# Green Beans w Oyster Sauce Garlic n Bacon



## supervman (May 31, 2008)

This is easy and will knock yer socks off

*GREEN BEANS W/ OYSTER SAUCE *
*6 - 8 SERVINGS - THIS IS FANTASTIC !!!!!! *


*2 1/2 Lbs. FRESH GREEN BEANS *
*1 PKG. BACON ( 1 lb) *
*3-6 Garlic Cloves OR 3 Tsp. Minced Garlic*
*1 Bottle of Oyster Sauce (appx 10 oz) not sure sorry.

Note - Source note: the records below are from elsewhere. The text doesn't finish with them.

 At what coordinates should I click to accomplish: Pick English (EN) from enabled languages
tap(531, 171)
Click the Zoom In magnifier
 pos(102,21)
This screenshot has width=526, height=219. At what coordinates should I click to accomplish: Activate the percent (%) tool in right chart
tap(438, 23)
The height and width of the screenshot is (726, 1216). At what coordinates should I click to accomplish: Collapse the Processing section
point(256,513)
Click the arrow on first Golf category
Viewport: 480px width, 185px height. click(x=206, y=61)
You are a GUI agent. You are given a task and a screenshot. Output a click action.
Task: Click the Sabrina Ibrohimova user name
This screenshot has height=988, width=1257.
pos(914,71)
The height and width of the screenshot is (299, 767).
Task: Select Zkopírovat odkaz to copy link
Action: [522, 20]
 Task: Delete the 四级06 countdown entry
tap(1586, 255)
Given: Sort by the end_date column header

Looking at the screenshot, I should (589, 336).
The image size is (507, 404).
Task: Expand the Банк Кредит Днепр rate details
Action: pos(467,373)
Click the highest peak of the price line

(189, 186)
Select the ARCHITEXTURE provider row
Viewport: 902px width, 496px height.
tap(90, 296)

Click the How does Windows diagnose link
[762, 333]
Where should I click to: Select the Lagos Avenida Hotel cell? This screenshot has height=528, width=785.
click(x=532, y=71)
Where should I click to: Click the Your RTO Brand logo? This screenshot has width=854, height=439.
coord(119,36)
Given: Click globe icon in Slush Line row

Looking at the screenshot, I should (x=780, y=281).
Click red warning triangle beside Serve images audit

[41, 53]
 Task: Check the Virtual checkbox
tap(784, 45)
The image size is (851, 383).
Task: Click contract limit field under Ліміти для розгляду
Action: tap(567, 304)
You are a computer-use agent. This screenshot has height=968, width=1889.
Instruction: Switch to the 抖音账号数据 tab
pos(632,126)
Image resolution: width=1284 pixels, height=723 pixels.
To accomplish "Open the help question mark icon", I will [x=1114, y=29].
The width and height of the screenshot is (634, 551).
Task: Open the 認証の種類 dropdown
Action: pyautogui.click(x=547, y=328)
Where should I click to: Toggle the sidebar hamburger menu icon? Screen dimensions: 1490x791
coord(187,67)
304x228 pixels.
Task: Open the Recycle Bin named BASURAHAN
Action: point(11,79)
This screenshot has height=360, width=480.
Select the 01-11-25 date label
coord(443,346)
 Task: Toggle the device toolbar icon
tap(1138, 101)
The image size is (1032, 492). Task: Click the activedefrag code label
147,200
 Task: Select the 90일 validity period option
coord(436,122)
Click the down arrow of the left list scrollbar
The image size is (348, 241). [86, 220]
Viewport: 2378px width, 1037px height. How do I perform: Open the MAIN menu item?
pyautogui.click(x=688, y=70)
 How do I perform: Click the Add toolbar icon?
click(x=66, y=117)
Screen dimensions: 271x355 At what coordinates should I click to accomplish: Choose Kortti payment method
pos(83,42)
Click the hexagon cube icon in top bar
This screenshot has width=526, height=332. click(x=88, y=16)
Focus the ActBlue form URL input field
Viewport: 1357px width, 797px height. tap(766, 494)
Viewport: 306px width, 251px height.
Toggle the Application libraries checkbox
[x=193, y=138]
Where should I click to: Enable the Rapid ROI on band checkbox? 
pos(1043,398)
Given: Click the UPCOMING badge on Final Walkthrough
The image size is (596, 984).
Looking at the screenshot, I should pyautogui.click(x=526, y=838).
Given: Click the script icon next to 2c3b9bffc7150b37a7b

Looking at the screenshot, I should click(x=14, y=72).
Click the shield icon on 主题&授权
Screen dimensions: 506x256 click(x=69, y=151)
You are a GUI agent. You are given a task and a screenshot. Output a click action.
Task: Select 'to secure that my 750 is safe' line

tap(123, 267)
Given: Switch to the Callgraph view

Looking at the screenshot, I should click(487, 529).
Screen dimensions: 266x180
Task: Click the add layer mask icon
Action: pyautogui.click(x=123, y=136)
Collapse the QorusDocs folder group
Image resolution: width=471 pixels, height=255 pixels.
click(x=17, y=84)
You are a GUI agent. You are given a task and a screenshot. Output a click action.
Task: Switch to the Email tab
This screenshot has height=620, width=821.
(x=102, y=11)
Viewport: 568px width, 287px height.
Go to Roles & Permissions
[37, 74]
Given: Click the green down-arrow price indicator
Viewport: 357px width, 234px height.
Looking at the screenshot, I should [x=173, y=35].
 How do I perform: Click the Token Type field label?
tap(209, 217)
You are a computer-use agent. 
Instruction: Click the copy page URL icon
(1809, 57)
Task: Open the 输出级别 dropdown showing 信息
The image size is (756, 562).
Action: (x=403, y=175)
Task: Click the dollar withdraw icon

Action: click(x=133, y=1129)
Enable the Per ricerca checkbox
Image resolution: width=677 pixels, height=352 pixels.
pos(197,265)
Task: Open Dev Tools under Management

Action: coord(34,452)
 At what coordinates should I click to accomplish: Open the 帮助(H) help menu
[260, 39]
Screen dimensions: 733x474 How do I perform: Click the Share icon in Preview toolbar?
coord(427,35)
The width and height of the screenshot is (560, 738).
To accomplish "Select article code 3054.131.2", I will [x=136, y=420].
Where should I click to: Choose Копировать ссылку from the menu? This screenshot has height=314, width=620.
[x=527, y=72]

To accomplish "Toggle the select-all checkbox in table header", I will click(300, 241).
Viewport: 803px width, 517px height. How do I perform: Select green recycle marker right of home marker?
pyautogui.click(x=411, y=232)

I just know what to grab. *
*Pinch of Salt - generous*

Fill a Large Pot 3/4 full of water and bring to a boil on HI Heat.
Add a Pinch of Salt to the Water ( It will help GREEN the Beans)
Blanch the Beans until Tender Crisp ( About 5 Min)
Drain & Rinse in COLD Water (Blanch and SHOCK) 

In a Large Frying Pan cook the Bacon Till Brown. 
Cool Bacon on a Paper Towel Lined Plate and Set Aside. 
RESERVE 1/4 of the Bacon Drippings. 

In a Large Wok or Frying Pan Heat the Reserved Bacon Drippings. 
When Hot, Add Green Beans, and Toss with Garlic. 
Stir Fry until cooked through ( About 5 Min) 
When Beans are ALMOST warm, Toss w OYSTER SAUCE.
Transfer to a warm Platter and Top w Bacon Bits. 

*YOU WILL NOT HAVE LEFT OVERS! *


----------



## monicotti (Jun 16, 2008)

That sounds great, Thanks ill have to try this sometime.


----------